Note that, on the branch above the real axis, $-1=e^{i \pi}$ and on the branch below the real axis, $-1=e^{-i \pi}$. Thus, the sign of $i$ in front of the square root when $|x| \lt B$ is positive above the real axis and negative below the real axis.

First, note that the integrals over $AB$ and $KL$ cancel because the square root does not introduce any phase change there.

Second, as $\epsilon \to 0$, the integrals over $BC$, $FG$, and $JK$ vanish.
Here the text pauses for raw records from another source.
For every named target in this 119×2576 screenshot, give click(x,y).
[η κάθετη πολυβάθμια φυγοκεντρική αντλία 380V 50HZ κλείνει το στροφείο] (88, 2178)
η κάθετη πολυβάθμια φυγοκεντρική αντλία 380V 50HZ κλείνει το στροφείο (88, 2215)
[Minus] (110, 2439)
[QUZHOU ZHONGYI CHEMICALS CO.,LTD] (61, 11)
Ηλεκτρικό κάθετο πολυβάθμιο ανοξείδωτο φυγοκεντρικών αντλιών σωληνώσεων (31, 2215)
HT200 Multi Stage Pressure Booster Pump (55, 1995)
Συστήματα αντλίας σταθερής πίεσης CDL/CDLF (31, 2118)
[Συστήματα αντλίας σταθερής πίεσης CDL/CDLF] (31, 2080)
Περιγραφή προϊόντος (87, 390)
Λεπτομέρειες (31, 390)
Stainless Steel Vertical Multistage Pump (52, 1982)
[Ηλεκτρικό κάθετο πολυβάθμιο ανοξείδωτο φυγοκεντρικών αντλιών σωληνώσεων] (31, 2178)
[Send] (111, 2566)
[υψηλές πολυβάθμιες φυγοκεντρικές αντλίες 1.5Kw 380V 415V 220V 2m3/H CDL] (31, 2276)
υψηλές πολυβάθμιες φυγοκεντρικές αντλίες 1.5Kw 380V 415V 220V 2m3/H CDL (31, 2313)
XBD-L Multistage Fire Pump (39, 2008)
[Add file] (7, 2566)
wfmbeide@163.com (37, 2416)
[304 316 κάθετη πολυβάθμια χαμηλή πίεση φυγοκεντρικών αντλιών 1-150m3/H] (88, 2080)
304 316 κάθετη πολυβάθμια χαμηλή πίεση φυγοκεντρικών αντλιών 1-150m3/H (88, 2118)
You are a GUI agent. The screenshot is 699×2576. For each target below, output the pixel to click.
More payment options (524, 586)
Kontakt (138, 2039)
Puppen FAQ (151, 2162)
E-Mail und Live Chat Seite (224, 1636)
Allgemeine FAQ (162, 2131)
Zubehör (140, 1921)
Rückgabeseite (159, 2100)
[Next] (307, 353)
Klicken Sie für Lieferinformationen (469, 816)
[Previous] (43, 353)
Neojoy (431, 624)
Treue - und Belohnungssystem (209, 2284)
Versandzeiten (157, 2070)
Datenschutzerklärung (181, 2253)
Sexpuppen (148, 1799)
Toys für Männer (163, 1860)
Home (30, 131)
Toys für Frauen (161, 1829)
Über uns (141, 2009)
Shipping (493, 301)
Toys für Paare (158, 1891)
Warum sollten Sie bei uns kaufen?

Third, as $\epsilon \to 0$, the integrals over $DE$ and $HI$ cancel. In this case, the phase difference over the branch cut due to the square root turns what is normally a constructive interference (i.e., the contributions usually add) into a destructive interference (i.e., they cancel.)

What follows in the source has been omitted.